**The task**
Within the material below, transcribe exactly the lines from the one holding "You are a computer-use agent. The height" through the one holding "The image size is (1475, 812).", keeping both ends and skipping the rest.

**Records supplied**
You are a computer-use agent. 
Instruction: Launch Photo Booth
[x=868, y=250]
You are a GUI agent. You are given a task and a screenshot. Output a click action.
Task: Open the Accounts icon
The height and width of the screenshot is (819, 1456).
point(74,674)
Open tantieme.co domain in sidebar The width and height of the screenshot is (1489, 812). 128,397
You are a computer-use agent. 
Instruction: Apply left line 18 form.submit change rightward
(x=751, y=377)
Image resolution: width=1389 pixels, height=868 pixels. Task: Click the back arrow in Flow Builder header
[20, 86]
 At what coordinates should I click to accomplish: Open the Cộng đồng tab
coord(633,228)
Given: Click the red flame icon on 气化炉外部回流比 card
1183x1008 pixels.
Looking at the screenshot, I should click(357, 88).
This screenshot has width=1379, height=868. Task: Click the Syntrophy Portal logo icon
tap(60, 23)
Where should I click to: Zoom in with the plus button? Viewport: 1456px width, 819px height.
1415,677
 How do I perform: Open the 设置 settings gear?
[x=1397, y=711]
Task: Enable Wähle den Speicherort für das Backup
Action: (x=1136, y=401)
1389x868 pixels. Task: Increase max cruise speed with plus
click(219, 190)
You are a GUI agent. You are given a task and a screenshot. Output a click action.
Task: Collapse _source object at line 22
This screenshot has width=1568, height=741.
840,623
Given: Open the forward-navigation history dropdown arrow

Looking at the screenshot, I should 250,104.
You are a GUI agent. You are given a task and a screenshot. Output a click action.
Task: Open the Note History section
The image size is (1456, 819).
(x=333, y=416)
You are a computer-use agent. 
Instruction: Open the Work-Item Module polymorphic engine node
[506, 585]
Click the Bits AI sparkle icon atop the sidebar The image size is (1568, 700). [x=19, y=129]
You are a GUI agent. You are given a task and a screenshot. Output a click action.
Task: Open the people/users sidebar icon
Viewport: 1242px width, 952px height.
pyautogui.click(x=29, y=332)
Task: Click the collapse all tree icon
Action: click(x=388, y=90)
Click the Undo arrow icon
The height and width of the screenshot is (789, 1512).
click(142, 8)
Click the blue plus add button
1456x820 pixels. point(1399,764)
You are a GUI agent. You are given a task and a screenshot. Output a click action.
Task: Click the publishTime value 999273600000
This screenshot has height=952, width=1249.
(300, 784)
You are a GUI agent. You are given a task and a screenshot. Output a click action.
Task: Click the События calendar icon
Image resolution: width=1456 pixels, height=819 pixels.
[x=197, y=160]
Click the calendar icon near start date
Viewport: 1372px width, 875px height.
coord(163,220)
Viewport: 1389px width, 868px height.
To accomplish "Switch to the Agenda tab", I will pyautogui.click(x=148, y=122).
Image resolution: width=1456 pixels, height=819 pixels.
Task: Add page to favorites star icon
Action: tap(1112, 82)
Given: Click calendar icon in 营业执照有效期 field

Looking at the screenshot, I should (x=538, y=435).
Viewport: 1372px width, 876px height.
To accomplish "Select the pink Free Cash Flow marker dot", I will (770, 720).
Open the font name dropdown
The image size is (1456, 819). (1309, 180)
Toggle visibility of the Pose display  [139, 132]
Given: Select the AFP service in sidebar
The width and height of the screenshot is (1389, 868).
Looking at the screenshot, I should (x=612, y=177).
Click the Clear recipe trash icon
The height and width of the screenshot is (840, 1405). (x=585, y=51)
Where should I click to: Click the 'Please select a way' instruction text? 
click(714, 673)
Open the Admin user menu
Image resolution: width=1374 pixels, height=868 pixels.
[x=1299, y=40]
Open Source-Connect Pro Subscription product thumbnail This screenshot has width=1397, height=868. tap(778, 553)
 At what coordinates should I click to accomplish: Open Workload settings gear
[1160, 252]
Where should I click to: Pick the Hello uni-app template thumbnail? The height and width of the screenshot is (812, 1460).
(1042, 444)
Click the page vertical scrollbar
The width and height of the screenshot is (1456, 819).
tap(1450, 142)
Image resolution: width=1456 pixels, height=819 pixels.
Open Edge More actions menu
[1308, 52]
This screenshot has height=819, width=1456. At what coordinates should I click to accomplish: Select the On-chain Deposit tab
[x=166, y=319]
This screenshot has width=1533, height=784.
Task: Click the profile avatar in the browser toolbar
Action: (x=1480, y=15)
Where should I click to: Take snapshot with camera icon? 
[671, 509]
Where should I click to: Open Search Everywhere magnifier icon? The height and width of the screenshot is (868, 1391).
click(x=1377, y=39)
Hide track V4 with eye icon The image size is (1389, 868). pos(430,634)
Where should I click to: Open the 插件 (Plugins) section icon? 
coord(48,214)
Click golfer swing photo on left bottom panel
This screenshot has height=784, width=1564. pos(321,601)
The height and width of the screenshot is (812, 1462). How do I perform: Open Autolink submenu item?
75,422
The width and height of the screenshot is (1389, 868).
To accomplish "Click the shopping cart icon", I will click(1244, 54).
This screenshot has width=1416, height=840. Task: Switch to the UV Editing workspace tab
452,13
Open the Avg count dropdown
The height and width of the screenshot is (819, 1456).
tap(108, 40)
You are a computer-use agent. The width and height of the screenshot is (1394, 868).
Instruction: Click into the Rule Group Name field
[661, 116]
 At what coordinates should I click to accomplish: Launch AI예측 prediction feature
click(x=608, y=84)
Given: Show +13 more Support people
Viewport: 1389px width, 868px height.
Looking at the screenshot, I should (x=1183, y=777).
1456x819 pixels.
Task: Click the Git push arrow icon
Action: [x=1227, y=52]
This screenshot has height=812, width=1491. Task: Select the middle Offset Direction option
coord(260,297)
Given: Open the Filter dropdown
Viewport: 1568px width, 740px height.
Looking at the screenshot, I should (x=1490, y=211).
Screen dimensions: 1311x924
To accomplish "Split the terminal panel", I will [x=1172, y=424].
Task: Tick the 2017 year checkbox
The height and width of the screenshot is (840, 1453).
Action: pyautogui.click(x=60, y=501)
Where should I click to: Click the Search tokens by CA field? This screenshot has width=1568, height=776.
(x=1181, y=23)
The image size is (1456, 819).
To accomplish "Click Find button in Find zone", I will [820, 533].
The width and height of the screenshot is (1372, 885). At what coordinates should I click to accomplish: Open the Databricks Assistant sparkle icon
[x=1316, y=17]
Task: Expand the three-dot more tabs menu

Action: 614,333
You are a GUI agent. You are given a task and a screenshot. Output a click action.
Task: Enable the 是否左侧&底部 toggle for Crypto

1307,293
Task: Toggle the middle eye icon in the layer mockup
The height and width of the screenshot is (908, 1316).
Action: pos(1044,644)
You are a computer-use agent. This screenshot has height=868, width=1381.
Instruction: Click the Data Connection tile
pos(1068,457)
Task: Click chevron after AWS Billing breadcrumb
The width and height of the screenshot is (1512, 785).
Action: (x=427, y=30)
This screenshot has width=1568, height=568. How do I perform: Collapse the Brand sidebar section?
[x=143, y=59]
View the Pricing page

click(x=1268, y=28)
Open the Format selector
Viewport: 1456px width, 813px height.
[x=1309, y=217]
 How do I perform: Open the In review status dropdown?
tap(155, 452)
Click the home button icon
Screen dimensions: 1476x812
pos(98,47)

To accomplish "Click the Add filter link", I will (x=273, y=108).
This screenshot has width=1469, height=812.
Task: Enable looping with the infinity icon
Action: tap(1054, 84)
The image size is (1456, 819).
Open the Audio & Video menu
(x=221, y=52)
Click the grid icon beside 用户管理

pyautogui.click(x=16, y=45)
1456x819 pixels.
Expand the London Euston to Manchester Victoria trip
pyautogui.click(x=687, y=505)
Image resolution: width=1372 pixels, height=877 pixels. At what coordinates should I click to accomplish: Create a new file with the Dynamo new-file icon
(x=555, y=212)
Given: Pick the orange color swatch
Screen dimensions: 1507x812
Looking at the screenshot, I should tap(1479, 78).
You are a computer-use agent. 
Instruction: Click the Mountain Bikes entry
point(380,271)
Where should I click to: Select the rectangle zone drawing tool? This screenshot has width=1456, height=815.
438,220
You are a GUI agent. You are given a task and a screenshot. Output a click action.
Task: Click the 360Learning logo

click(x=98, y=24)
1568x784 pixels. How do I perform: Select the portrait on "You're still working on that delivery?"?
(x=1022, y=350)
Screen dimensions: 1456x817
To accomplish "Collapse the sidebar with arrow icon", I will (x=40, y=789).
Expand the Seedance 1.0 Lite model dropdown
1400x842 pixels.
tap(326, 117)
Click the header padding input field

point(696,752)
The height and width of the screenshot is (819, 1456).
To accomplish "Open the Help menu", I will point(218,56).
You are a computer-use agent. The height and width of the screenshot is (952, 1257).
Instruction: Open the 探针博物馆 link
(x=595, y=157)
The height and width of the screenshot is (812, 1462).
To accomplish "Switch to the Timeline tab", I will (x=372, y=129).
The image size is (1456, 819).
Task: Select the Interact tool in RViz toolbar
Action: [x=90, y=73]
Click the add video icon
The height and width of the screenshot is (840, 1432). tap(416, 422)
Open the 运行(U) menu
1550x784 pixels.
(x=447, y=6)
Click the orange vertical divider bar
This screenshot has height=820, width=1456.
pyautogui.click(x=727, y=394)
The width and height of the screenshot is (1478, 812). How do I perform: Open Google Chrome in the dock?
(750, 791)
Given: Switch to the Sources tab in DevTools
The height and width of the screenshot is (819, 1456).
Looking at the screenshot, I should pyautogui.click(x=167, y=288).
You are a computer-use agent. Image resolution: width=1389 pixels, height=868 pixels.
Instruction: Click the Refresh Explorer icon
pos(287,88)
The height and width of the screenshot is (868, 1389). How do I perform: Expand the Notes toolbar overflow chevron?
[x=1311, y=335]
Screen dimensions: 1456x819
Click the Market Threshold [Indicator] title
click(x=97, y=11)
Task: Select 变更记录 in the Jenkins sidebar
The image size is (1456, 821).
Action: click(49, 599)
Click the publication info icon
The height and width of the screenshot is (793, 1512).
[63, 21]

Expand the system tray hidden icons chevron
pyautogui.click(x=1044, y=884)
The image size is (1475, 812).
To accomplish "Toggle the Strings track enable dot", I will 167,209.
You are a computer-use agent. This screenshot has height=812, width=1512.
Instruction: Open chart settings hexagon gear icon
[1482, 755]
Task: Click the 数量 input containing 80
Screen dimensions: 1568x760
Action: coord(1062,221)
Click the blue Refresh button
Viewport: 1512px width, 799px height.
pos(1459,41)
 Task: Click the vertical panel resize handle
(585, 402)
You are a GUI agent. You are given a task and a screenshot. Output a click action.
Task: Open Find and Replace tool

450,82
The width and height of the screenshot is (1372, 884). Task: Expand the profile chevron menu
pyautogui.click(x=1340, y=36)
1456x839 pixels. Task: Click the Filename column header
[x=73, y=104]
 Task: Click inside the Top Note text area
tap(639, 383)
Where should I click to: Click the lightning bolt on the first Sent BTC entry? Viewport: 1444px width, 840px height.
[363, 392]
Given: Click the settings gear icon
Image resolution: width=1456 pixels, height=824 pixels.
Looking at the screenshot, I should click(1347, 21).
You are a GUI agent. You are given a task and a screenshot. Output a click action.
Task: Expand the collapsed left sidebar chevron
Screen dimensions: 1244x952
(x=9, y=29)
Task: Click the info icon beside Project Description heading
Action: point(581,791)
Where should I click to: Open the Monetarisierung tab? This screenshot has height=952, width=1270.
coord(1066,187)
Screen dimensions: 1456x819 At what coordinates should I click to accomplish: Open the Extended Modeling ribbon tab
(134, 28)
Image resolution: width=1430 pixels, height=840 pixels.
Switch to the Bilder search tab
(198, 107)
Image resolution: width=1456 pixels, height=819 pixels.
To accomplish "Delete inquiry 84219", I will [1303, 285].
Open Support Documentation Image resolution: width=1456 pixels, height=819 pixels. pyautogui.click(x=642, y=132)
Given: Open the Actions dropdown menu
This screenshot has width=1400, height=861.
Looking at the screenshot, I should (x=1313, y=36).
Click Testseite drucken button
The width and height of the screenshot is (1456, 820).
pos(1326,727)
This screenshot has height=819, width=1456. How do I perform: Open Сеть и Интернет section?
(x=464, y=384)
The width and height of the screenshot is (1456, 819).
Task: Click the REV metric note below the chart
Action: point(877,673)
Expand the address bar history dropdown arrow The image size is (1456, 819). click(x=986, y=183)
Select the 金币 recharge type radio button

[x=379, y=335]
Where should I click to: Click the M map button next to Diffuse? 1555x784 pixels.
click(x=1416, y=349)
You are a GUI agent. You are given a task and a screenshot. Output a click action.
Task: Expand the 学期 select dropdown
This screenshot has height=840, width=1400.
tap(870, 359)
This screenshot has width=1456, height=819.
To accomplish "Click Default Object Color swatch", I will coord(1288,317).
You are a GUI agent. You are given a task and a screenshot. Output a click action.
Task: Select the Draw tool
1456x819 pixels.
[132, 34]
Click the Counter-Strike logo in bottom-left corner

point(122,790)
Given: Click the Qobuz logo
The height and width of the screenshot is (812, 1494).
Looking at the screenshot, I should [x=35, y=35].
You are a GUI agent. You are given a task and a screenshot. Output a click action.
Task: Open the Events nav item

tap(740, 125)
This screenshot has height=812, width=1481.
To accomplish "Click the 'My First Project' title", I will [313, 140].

**The answer**
You are a computer-use agent. The height and width of the screenshot is (952, 1257).
Instruction: Open the 探针博物馆 link
(x=595, y=157)
The height and width of the screenshot is (812, 1462).
To accomplish "Switch to the Timeline tab", I will (x=372, y=129).
The image size is (1456, 819).
Task: Select the Interact tool in RViz toolbar
Action: [x=90, y=73]
Click the add video icon
The height and width of the screenshot is (840, 1432). tap(416, 422)
Open the 运行(U) menu
1550x784 pixels.
(x=447, y=6)
Click the orange vertical divider bar
This screenshot has height=820, width=1456.
pyautogui.click(x=727, y=394)
The width and height of the screenshot is (1478, 812). How do I perform: Open Google Chrome in the dock?
(750, 791)
Given: Switch to the Sources tab in DevTools
The height and width of the screenshot is (819, 1456).
Looking at the screenshot, I should pyautogui.click(x=167, y=288).
You are a computer-use agent. Image resolution: width=1389 pixels, height=868 pixels.
Instruction: Click the Refresh Explorer icon
pos(287,88)
The height and width of the screenshot is (868, 1389). How do I perform: Expand the Notes toolbar overflow chevron?
[x=1311, y=335]
Screen dimensions: 1456x819
Click the Market Threshold [Indicator] title
click(x=97, y=11)
Task: Select 变更记录 in the Jenkins sidebar
The image size is (1456, 821).
Action: click(49, 599)
Click the publication info icon
The height and width of the screenshot is (793, 1512).
[63, 21]

Expand the system tray hidden icons chevron
pyautogui.click(x=1044, y=884)
The image size is (1475, 812).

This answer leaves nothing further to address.